*** AVAILABLE RECORDS
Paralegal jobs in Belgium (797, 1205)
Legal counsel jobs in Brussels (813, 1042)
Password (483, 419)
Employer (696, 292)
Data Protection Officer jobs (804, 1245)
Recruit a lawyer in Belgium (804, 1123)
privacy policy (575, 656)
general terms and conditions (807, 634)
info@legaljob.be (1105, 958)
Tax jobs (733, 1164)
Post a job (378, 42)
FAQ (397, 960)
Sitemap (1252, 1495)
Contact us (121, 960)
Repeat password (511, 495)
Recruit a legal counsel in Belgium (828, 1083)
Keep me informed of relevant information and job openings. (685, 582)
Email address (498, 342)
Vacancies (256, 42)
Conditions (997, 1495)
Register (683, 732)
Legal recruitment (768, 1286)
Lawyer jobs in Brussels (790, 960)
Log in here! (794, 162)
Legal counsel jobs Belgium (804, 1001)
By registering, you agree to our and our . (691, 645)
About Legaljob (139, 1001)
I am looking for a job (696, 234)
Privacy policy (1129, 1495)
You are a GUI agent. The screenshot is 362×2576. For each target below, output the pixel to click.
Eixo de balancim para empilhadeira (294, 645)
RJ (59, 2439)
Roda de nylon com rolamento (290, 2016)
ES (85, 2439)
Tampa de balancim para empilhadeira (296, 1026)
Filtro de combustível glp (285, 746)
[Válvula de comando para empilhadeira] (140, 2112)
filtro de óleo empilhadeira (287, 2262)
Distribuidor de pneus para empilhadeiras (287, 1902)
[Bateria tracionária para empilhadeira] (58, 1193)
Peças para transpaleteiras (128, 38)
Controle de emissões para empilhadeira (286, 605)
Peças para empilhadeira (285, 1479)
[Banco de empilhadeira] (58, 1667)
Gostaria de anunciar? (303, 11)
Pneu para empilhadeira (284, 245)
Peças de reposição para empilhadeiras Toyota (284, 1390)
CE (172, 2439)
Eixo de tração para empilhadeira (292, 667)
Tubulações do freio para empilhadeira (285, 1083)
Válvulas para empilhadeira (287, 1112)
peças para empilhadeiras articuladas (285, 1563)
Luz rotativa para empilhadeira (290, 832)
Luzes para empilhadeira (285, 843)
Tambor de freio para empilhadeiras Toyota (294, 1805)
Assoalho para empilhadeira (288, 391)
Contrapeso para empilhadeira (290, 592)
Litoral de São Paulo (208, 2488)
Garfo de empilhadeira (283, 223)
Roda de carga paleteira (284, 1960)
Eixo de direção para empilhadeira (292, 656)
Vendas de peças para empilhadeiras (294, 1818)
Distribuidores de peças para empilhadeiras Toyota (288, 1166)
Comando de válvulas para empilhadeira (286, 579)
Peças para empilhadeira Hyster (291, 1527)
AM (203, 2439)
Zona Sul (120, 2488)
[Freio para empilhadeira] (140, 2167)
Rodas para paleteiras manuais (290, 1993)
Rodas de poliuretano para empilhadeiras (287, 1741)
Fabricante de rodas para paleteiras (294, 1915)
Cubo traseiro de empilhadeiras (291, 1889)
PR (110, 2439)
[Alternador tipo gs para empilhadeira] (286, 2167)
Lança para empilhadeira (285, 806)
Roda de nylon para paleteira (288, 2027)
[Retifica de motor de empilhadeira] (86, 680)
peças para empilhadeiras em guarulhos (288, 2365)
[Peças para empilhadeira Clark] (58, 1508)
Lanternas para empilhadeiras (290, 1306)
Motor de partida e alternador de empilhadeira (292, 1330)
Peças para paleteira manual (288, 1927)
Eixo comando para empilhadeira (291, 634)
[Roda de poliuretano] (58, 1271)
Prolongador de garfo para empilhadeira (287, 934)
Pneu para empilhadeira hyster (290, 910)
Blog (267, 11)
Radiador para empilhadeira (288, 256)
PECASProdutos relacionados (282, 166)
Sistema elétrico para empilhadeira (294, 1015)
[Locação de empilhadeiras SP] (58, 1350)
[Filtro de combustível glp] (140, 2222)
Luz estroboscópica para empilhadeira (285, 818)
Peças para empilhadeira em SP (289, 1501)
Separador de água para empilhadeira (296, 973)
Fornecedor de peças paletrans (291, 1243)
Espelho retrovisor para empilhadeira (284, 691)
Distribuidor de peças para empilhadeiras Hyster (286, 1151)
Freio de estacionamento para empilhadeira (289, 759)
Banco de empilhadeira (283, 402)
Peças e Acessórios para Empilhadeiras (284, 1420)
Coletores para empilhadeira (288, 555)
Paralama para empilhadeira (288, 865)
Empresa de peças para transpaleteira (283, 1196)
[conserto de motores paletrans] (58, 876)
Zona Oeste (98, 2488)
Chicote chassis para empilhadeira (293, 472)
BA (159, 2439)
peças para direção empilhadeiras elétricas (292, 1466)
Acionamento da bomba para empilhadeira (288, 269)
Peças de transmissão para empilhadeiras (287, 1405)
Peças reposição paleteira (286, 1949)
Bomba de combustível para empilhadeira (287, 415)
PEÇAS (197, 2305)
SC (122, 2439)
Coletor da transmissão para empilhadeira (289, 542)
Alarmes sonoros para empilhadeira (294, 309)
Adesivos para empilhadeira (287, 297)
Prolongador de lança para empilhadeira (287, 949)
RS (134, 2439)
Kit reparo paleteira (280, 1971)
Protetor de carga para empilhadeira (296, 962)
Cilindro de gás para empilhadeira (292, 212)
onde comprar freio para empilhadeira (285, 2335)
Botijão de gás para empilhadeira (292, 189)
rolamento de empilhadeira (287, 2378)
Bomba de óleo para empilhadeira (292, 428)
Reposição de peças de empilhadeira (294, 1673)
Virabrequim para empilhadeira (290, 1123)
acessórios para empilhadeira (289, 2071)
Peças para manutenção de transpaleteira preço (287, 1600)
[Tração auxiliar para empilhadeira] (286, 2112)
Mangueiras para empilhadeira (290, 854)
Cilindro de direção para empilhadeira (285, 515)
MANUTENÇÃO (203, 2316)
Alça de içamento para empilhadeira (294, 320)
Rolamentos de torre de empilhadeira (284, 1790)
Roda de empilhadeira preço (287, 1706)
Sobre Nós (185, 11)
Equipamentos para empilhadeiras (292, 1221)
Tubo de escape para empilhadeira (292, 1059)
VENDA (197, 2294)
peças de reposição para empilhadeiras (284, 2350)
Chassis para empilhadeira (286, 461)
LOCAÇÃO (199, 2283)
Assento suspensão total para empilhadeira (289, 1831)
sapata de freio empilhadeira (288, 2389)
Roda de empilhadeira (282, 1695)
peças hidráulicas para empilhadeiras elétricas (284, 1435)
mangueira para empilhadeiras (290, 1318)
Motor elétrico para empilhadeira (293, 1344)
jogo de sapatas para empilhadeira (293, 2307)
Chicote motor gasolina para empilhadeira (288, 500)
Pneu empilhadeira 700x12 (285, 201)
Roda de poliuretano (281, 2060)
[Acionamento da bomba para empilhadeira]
******
- [REQUIRED WORK]
Look above for the line holding "PECASProdutos relacionados (282, 166)" and the line holding "onde comprar freio". Retype both, and every line between them, word for word and nothing else.

- [ANSWER BELOW]
PECASProdutos relacionados (282, 166)
Sistema elétrico para empilhadeira (294, 1015)
[Locação de empilhadeiras SP] (58, 1350)
[Filtro de combustível glp] (140, 2222)
Luz estroboscópica para empilhadeira (285, 818)
Peças para empilhadeira em SP (289, 1501)
Separador de água para empilhadeira (296, 973)
Fornecedor de peças paletrans (291, 1243)
Espelho retrovisor para empilhadeira (284, 691)
Distribuidor de peças para empilhadeiras Hyster (286, 1151)
Freio de estacionamento para empilhadeira (289, 759)
Banco de empilhadeira (283, 402)
Peças e Acessórios para Empilhadeiras (284, 1420)
Coletores para empilhadeira (288, 555)
Paralama para empilhadeira (288, 865)
Empresa de peças para transpaleteira (283, 1196)
[conserto de motores paletrans] (58, 876)
Zona Oeste (98, 2488)
Chicote chassis para empilhadeira (293, 472)
BA (159, 2439)
peças para direção empilhadeiras elétricas (292, 1466)
Acionamento da bomba para empilhadeira (288, 269)
Peças de transmissão para empilhadeiras (287, 1405)
Peças reposição paleteira (286, 1949)
Bomba de combustível para empilhadeira (287, 415)
PEÇAS (197, 2305)
SC (122, 2439)
Coletor da transmissão para empilhadeira (289, 542)
Alarmes sonoros para empilhadeira (294, 309)
Adesivos para empilhadeira (287, 297)
Prolongador de lança para empilhadeira (287, 949)
RS (134, 2439)
Kit reparo paleteira (280, 1971)
Protetor de carga para empilhadeira (296, 962)
Cilindro de gás para empilhadeira (292, 212)
onde comprar freio para empilhadeira (285, 2335)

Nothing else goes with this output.